** BEGIN **

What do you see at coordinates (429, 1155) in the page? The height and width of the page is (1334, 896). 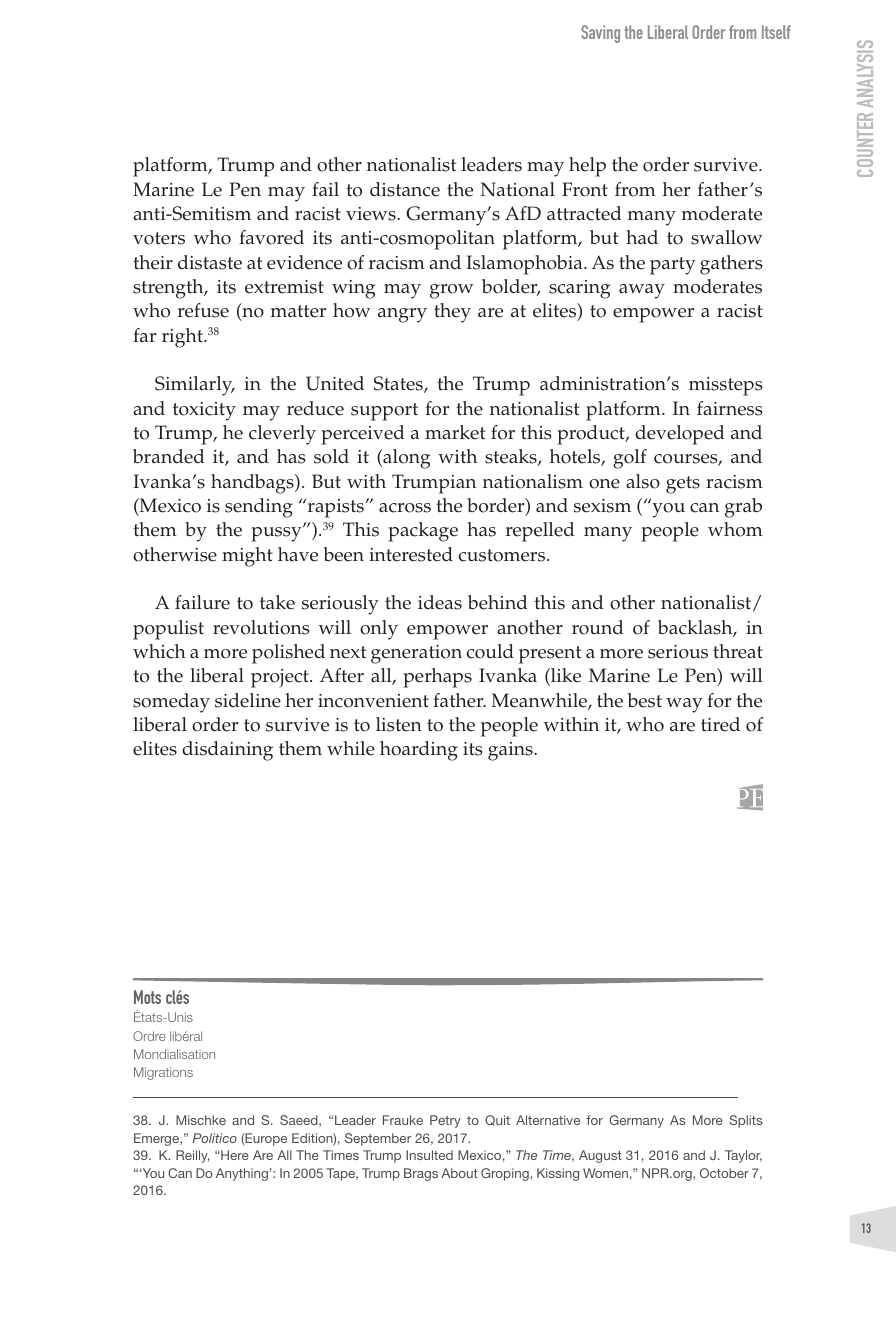 I see `Insulted` at bounding box center [429, 1155].
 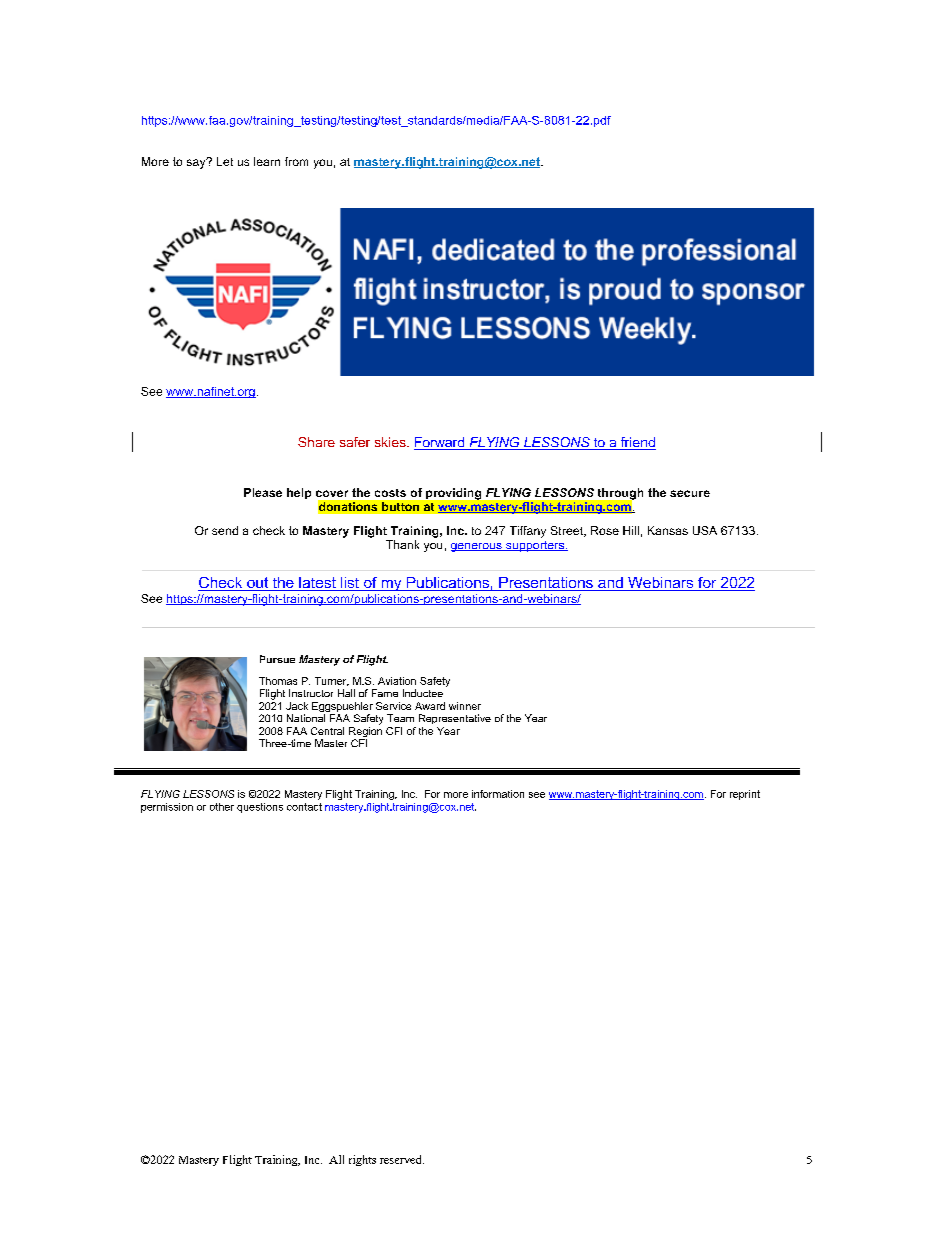 What do you see at coordinates (637, 443) in the screenshot?
I see `friend` at bounding box center [637, 443].
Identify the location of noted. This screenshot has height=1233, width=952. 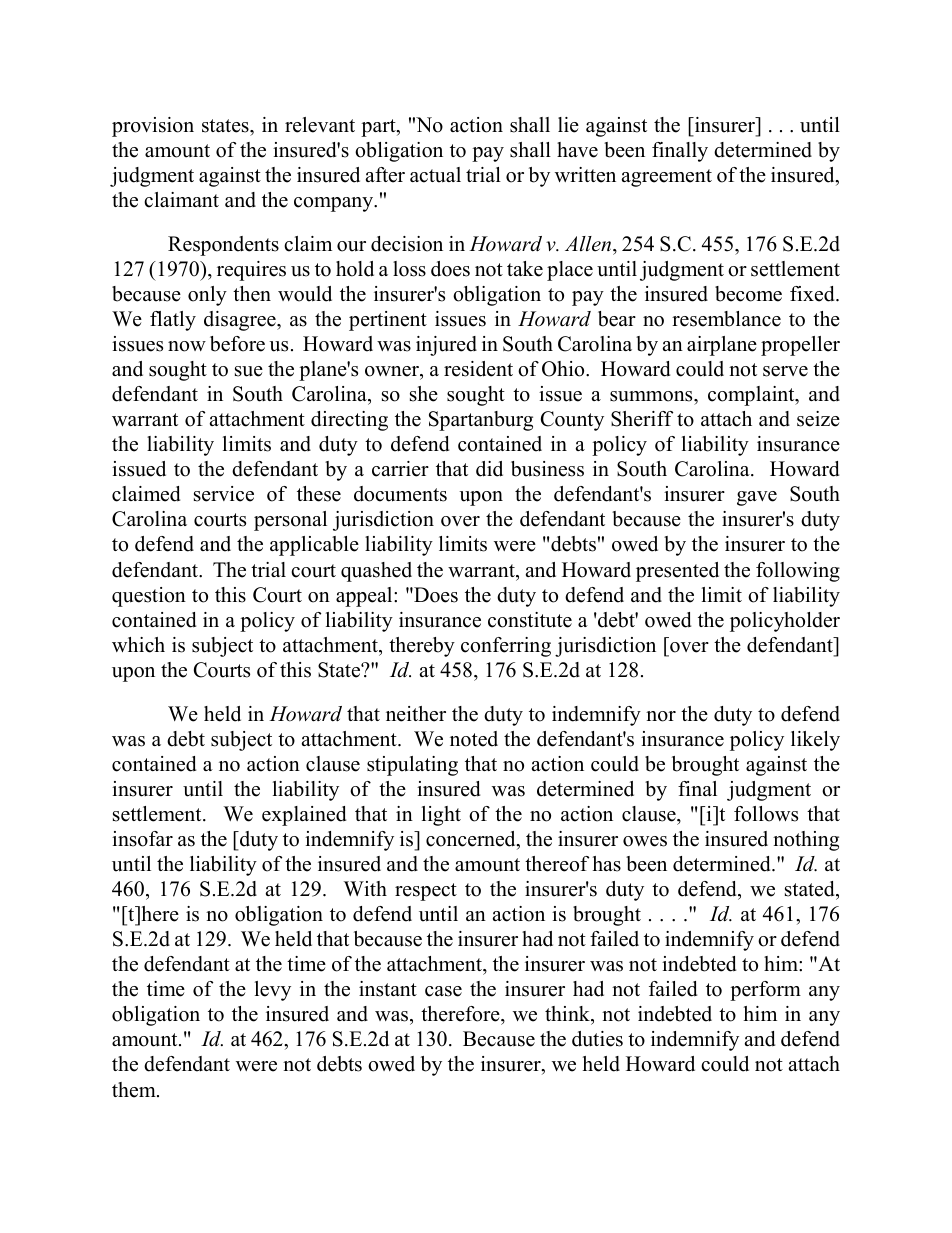
(474, 739).
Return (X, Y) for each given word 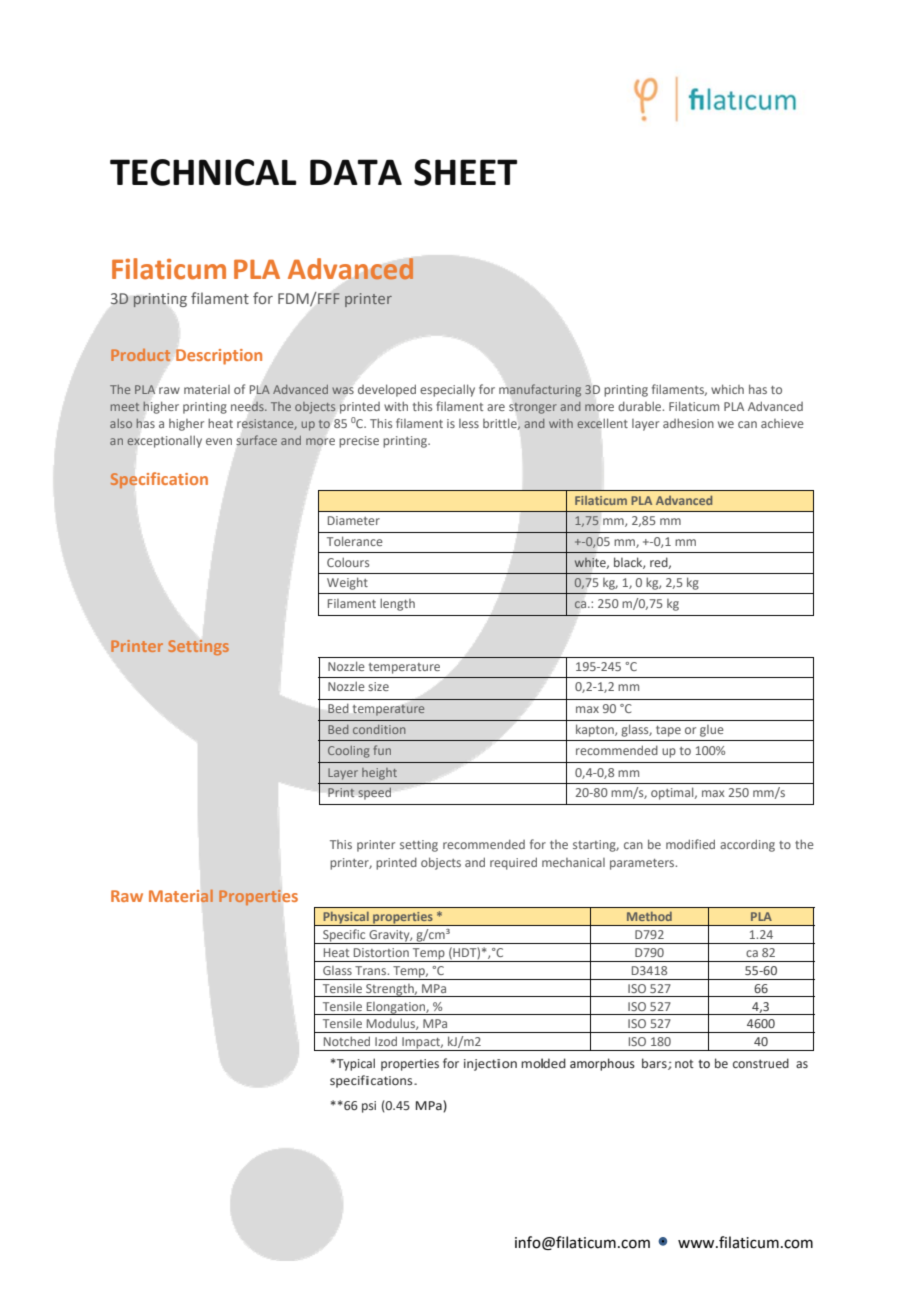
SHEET (465, 172)
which (727, 389)
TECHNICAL (203, 172)
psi (369, 1107)
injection (490, 1065)
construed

** END **

*PROBLEM DETAILS:*
Edit the entries from the line containing "Identify the location" through the end of the entries, inclusive, replacing "screenshot" with "image" and leaving everything else unchanged. Give only those lines, and omit the pictures.

*EXERCISE RESPONSE:*
Identify the location of noted. This image has height=1233, width=952. 
(474, 739).
Return (X, Y) for each given word 
SHEET (465, 172)
which (727, 389)
TECHNICAL (203, 172)
psi (369, 1107)
injection (490, 1065)
construed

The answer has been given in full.